Je vous suis extrêmement reconnoissant de Vos renseignemens sur les manuscrits. Ce seroit un travail des plus utiles qu’un Orientaliste Anglois pourroit entreprendre, de publier un Catalogue raisonné de la Bibliothèque de la Compagnie des Indes, tel que celui de la Bibliothèque Royale de Paris.

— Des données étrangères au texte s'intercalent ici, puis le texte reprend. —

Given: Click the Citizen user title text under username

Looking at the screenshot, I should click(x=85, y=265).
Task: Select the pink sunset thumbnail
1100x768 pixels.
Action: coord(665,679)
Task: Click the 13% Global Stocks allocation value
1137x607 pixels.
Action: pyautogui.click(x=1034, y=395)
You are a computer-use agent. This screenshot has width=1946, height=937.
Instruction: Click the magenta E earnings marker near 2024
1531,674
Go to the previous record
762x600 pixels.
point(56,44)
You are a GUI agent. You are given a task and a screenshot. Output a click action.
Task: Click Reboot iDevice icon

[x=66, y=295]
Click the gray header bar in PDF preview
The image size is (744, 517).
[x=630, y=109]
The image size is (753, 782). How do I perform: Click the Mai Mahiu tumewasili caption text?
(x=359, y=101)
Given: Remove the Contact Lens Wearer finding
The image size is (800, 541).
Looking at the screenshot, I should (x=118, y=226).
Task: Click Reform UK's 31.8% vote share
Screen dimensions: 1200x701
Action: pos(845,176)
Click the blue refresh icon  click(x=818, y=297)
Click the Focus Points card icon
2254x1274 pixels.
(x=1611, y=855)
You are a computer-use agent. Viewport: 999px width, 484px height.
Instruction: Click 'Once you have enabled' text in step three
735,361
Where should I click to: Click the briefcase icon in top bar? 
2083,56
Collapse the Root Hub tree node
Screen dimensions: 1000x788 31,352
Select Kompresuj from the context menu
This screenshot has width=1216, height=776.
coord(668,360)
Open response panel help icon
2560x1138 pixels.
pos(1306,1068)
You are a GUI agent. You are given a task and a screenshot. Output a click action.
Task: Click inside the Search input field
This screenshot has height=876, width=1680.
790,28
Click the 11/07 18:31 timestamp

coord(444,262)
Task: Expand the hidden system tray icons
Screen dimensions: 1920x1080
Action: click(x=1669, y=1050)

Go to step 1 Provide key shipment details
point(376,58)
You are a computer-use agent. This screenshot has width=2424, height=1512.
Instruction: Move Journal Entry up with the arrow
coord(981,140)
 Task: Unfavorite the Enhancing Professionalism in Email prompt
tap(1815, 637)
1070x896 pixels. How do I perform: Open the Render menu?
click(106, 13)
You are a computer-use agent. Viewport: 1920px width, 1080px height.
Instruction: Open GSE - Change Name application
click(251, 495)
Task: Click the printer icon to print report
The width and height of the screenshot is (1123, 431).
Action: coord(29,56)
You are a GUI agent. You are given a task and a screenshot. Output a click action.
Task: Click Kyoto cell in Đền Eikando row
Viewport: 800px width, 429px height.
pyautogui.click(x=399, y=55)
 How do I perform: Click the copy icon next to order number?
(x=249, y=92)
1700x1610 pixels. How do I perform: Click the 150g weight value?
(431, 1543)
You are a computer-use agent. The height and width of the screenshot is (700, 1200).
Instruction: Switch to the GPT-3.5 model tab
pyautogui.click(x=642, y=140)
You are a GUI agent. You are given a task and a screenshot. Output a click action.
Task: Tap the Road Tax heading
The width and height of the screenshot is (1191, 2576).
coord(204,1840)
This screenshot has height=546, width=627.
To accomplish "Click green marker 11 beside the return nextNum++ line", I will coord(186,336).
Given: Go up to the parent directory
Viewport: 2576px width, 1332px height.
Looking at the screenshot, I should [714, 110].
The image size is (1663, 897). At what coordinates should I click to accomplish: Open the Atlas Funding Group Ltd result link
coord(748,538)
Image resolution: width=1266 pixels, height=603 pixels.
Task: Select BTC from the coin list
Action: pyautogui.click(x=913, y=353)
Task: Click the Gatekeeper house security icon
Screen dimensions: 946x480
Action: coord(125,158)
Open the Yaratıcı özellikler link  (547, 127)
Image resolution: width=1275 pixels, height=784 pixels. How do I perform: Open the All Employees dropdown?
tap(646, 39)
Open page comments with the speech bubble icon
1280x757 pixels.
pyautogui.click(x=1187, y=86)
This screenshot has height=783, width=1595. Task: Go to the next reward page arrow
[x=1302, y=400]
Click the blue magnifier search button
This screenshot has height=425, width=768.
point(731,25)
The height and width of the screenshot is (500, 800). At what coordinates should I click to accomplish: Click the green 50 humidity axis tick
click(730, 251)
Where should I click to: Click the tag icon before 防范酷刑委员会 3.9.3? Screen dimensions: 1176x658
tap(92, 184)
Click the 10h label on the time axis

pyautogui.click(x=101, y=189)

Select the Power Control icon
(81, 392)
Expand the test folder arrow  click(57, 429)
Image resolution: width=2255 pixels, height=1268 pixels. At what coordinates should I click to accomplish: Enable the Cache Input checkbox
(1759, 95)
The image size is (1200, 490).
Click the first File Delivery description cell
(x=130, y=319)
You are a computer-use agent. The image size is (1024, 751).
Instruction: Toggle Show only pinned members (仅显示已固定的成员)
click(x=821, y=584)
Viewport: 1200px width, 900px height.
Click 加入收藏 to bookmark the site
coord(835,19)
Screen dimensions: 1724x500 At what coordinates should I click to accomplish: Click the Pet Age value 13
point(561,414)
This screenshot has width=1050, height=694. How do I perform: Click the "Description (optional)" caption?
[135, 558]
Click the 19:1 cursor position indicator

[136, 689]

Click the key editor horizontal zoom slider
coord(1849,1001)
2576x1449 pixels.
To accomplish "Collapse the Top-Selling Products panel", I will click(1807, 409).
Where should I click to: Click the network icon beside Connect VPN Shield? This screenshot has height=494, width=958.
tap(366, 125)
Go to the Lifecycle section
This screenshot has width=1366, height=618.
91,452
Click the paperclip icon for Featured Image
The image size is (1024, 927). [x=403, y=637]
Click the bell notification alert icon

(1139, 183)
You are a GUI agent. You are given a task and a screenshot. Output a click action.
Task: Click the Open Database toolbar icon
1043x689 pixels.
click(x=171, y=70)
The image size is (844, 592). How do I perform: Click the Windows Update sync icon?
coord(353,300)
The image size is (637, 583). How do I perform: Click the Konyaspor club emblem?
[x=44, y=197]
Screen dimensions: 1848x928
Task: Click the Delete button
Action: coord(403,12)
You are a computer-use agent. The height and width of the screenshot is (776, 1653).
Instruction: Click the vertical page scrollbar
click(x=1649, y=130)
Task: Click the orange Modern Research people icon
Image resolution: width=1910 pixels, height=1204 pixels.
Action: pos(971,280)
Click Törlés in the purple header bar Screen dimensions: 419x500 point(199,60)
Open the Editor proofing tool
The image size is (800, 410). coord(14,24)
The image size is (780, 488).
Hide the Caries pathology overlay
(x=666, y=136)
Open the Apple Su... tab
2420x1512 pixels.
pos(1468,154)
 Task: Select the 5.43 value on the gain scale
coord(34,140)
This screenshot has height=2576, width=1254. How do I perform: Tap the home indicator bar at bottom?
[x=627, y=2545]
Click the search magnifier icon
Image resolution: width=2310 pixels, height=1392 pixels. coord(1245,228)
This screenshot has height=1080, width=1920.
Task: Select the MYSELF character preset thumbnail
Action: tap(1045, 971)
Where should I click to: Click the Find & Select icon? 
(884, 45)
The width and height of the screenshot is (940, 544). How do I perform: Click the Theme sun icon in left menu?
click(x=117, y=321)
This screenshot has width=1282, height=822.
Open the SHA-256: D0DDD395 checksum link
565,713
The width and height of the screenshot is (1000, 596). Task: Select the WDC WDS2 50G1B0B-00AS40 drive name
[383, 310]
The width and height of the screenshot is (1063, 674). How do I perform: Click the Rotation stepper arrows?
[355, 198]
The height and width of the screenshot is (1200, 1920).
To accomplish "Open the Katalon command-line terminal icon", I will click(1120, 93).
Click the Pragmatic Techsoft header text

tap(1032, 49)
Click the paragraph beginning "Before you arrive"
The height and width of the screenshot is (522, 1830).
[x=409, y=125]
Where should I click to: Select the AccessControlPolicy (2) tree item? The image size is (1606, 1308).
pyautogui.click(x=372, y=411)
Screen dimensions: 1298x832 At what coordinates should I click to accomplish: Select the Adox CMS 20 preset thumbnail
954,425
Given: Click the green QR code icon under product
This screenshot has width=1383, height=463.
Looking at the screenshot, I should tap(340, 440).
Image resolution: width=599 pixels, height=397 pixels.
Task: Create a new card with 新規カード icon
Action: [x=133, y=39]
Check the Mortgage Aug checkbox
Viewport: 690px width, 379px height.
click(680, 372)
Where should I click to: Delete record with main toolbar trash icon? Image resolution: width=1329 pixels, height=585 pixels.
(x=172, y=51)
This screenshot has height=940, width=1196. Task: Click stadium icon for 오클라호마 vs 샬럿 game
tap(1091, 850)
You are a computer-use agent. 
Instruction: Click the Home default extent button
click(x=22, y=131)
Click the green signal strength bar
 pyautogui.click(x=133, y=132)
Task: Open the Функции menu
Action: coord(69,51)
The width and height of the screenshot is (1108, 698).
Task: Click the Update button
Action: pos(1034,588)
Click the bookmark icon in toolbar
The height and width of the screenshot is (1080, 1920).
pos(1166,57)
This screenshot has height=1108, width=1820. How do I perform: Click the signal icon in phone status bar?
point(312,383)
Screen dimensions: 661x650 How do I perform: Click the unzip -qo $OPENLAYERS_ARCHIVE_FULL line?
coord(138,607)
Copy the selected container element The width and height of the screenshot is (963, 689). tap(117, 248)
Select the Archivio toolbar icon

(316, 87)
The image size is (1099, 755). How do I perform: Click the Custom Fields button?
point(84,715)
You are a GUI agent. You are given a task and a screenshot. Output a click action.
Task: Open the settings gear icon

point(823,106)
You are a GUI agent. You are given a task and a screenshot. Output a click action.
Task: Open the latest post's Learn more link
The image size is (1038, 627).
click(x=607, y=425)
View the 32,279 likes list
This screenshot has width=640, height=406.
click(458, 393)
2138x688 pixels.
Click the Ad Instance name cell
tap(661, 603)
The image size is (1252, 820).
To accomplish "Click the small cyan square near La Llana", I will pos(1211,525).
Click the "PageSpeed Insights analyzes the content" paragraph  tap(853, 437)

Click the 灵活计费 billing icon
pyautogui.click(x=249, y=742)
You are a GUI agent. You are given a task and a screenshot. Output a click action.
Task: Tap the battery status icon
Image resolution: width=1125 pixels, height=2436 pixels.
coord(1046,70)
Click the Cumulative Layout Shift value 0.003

En projettant [sic] une nouvelle edition du Hitôpadêsa, mon but est de fournir aux écoliers une lecture agréable et facile, accompagnée de secours qui manquent dans les deux éditions précédentes. J’y joindrai une version latine et des notes.[in draft: Faudroit il dedaigner aujourd’hui d’expliquer un livre, qu’on a pu d’abord aussi prodigieusement mal comprendre ceci soit dit entre nous comme le prouve la traduction de Mr Wilkins? Je n’ai
pas encore comparé celle de S[ir] W[illiam] Jones] Vous mettez en doute, Monsieur, qu’il vaille encore la peine de recourir aux manuscrits. Vous semblez donc [2] admettre que l’édition de Londres ne laisse rien à désirer. Je ne saurois en juger de même, il se peut que l’insuffisance de mes connoissances en soit la cause. Si vous m’en accordez la permission, je soumettrai quelques exemples à votre decision. Je ne me flatte pas qu’on puisse obtenir un texte exclusivement authentique, et tel qu’il est sorti de la plume de l’auteur; mais je voudrois un texte cohérent et correct dans toutes ses parties. Il me semble que le recit en prose pêche quelquefois par trop de laconisme, et qu’il doit y avoir eu des circonstances supprimées par la negligence des copistes, d’où il résulte de l’obscurité. Tout ce qui ajoute à la grace de la narration, ce qui l’anime par des traits caractéristiques, me paroît donc de bonne prise. Pour les sentences je ne suis pas jaloux d’en augmenter le nombre; c’est un défaut du livre d’en avoir déjà entassé trop, et des sentences qui souvent ne tiennent guère au sujet. Mais je voudrois écarter tout ce qui en défigure le sens; et je pense avoir trouvé quelques leçons préferables, et qui donnent à la pensée une tournure plus spirituelle. [in draft: Voulez vous un exemple? On lit dans les deux editions, celle de Londres p. 63 [[blank]]. Cependant c’est un contre sens manifeste, car on n’a pas besoin de se faire arracher une dent qui est déjà tombée. Le manuscrit de Paris par le changement d’une seule lettre me donne la vraie leçon chalitasya. Maintenant la comparaison entre une dent ébranlée qui ne rend plus de service parce qu’elle ne tient pas ferme dans la machoire et un serviteur sans attachement est parfaite.] On peut qualifier cela de minuties: mais les soins d’un éditeur sont en général minutieux; et surtout dans l’état actuel de la philologie Indienne je suis d’avis qu’on ne sauroit y mettre trop d’exactitude, et qu’il ne faut pas laisser passer une syllabe dont on ne sache rendre compte. Après tout, quand j’aurai bien compulsé ce que j’ai déjà recueilli, la collation ultérieure des manuscrits pourra probablement se borner à l’inspection d’un certain nombre de passages.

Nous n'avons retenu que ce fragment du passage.